Items listed in a dataset:
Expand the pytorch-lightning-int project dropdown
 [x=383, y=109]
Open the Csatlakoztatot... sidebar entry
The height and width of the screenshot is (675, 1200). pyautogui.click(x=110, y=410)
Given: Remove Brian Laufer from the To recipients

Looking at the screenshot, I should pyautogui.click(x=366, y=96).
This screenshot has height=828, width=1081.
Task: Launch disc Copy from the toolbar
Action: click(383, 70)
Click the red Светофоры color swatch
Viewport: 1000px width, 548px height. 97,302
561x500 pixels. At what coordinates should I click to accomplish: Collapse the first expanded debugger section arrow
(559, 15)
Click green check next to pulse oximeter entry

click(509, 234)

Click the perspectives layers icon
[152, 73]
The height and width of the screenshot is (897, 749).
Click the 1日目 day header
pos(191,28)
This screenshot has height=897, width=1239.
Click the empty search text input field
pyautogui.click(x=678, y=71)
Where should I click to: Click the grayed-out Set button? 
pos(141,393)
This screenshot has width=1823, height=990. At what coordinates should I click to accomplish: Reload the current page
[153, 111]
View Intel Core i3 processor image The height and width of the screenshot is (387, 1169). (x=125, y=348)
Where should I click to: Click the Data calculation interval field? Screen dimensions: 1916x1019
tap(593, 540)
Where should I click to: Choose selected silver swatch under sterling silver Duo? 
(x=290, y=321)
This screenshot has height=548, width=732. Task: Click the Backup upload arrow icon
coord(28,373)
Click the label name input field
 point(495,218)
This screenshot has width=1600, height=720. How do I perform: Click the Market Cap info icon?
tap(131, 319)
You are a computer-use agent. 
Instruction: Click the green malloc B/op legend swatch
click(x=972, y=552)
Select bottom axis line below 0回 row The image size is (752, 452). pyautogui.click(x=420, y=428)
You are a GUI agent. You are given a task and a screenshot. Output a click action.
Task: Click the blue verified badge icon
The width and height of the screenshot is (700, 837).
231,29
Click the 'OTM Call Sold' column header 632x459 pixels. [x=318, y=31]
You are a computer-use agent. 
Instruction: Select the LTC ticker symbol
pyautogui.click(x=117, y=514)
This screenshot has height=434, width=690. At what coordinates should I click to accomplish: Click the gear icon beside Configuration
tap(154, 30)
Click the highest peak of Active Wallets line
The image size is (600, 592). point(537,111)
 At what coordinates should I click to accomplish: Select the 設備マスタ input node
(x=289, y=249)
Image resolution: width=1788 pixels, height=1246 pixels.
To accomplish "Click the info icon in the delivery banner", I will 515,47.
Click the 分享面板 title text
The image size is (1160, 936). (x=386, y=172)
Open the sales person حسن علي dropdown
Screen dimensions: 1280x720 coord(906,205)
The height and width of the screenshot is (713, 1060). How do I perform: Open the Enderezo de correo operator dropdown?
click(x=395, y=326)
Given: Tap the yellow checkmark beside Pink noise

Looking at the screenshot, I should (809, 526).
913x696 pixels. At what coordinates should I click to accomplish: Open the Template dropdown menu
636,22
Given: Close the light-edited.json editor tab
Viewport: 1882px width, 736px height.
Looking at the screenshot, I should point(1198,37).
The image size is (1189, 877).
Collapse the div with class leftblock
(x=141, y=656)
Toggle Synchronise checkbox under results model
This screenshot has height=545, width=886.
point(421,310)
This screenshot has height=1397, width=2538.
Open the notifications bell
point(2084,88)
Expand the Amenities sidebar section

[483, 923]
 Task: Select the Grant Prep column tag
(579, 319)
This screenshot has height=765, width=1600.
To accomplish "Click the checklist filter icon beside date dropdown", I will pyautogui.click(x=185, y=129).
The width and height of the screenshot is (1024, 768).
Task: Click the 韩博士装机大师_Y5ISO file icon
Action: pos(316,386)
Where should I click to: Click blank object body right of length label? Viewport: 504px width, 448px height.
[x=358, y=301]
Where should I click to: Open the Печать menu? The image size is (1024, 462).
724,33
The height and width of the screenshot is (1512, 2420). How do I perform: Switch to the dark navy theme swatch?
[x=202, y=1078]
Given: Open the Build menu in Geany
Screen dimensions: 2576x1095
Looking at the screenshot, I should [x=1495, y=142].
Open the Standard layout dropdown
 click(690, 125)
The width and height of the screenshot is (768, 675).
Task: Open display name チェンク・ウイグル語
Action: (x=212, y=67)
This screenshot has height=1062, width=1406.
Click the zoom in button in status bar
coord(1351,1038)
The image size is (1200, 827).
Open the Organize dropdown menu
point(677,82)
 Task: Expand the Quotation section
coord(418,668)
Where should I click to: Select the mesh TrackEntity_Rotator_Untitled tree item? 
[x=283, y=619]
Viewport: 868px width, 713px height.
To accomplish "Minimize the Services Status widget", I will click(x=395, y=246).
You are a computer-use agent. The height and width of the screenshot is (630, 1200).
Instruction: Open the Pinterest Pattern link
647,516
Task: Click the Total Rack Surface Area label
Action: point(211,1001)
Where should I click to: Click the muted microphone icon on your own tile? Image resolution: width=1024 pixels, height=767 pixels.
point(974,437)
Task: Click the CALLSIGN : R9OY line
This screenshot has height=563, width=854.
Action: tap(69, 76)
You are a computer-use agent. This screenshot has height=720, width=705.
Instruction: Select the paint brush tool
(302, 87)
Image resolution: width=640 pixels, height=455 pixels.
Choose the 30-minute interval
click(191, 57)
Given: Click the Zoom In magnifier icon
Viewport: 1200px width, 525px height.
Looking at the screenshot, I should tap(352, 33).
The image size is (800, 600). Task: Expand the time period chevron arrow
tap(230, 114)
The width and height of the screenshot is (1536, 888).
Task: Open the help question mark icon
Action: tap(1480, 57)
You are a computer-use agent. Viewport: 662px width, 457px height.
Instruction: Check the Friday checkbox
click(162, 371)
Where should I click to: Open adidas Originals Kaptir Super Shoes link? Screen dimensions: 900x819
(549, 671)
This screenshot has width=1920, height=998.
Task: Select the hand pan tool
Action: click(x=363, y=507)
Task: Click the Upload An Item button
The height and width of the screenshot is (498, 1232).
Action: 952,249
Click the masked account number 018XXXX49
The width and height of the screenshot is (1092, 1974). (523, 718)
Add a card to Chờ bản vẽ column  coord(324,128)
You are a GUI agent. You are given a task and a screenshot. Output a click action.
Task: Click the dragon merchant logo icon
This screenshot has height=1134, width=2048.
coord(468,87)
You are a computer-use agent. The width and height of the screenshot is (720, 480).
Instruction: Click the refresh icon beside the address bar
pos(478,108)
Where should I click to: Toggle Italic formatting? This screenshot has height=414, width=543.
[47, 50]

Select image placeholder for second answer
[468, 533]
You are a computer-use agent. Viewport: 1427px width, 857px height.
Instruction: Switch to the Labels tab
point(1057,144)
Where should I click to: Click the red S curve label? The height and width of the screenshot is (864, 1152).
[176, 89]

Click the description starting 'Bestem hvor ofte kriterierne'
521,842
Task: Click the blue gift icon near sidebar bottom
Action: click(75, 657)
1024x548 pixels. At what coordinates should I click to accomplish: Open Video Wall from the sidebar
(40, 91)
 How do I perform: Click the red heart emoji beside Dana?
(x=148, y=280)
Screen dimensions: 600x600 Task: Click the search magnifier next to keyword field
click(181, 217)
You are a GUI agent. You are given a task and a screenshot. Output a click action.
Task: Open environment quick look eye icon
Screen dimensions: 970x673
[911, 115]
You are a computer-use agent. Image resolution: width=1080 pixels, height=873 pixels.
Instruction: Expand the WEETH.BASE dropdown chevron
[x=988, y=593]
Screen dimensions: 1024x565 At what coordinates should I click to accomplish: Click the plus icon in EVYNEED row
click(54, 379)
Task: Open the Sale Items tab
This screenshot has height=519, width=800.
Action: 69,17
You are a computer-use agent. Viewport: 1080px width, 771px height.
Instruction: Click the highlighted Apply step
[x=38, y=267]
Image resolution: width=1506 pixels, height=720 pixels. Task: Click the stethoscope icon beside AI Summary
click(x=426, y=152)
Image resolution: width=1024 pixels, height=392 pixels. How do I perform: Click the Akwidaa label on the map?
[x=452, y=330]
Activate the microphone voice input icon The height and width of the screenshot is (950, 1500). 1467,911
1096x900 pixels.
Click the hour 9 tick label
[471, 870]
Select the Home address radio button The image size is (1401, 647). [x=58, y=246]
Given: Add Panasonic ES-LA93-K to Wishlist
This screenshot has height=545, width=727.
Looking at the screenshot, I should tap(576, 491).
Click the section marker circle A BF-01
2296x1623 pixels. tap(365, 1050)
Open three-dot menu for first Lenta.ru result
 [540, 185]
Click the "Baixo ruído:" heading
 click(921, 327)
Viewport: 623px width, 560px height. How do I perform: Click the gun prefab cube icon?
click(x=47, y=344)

* **To be done**
Copy out the records word for word, everything from the line containing "This screenshot has height=897, width=1239." down to the line containing "pyautogui.click(x=117, y=514)", with both of those lines included.

* **Result for this exercise**
This screenshot has height=897, width=1239.
Click the empty search text input field
pyautogui.click(x=678, y=71)
Where should I click to: Click the grayed-out Set button? 
pos(141,393)
This screenshot has width=1823, height=990. At what coordinates should I click to accomplish: Reload the current page
[153, 111]
View Intel Core i3 processor image The height and width of the screenshot is (387, 1169). (x=125, y=348)
Where should I click to: Click the Data calculation interval field? Screen dimensions: 1916x1019
tap(593, 540)
Where should I click to: Choose selected silver swatch under sterling silver Duo? 
(x=290, y=321)
This screenshot has height=548, width=732. Task: Click the Backup upload arrow icon
coord(28,373)
Click the label name input field
 point(495,218)
This screenshot has width=1600, height=720. How do I perform: Click the Market Cap info icon?
tap(131, 319)
You are a computer-use agent. 
Instruction: Click the green malloc B/op legend swatch
click(x=972, y=552)
Select bottom axis line below 0回 row The image size is (752, 452). pyautogui.click(x=420, y=428)
You are a GUI agent. You are given a task and a screenshot. Output a click action.
Task: Click the blue verified badge icon
The width and height of the screenshot is (700, 837).
231,29
Click the 'OTM Call Sold' column header 632x459 pixels. [x=318, y=31]
You are a computer-use agent. 
Instruction: Select the LTC ticker symbol
pyautogui.click(x=117, y=514)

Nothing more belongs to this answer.